2. The Tampa Bay Lightning's fourth-round pick temporarily went to the Philadelphia Flyers as the result of a trade on June 18, 2008, that sent Vaclav Prospal to Tampa Bay in exchange for Nashville's seventh-round pick in 2008 and this pick (being conditional at the time of the trade). The condition – Vaclav Prospal is signed by Tampa Bay prior to the 2008–09 season – was converted on June 30, 2008.
  - Tampa Bay reacquired the pick as the result of a trade on November 7, 2008, that sent Matt Carle and San Jose's third-round pick in 2009 to the Philadelphia Flyers in exchange for Steve Downie, Steve Eminger and this pick.

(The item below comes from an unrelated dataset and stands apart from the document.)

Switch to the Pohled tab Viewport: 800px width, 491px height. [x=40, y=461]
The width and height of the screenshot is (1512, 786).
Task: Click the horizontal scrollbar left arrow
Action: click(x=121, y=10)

3. The Colorado Avalanche's pick went to the Columbus Blue Jackets as the result of a trade on February 26, 2008, that sent Adam Foote to Colorado for a conditional first-round pick in 2008 or 2009 and this pick (being conditional at the time of trade). The condition – Adam Foote is re-signed by Colorado prior to the 2008–09 season – was converted on June 30, 2008.
4. The Atlanta Thrashers' fourth-round pick went to the Los Angeles Kings as the result of a trade on June 27, 2009, that sent two fourth-round picks (#117 and No. 120 overall) in 2009 and a seventh-round pick (#203 overall) in 2009 to Atlanta in exchange for this pick.
5. The Toronto Maple Leafs' fourth-round pick went to the Nashville Predators as the result of a trade on June 21, 2008, that sent a fourth-round pick in 2008 to the San Jose Sharks in exchange for a seventh-round pick in 2008 and this pick.
  - San Jose previously acquired this pick as the result of a trade on June 22, 2007, that sent Vesa Toskala and Mark Bell to Toronto in exchange for a first-round pick in 2007, a second-round pick in 2007 and this pick.
6. The Dallas Stars' fourth-round pick went to the Edmonton Oilers as the result of a trade on June 27, 2009, that sent Kyle Brodziak and a sixth-round pick (#161 overall) to the Minnesota Wild in exchange for a fifth-round pick (#133 overall) in 2009 and this pick.
  - Minnesota previously acquired this pick as the result of a trade on June 29, 2008, that sent Brian Rolston to the Tampa Bay Lightning in exchange for this pick (being conditional at the time of trade). The conditions – Ryan Malone is signed by Tampa Bay, Brian Rolston is not – have been verified on June 30, 2008 and July 1, 2008, respectively.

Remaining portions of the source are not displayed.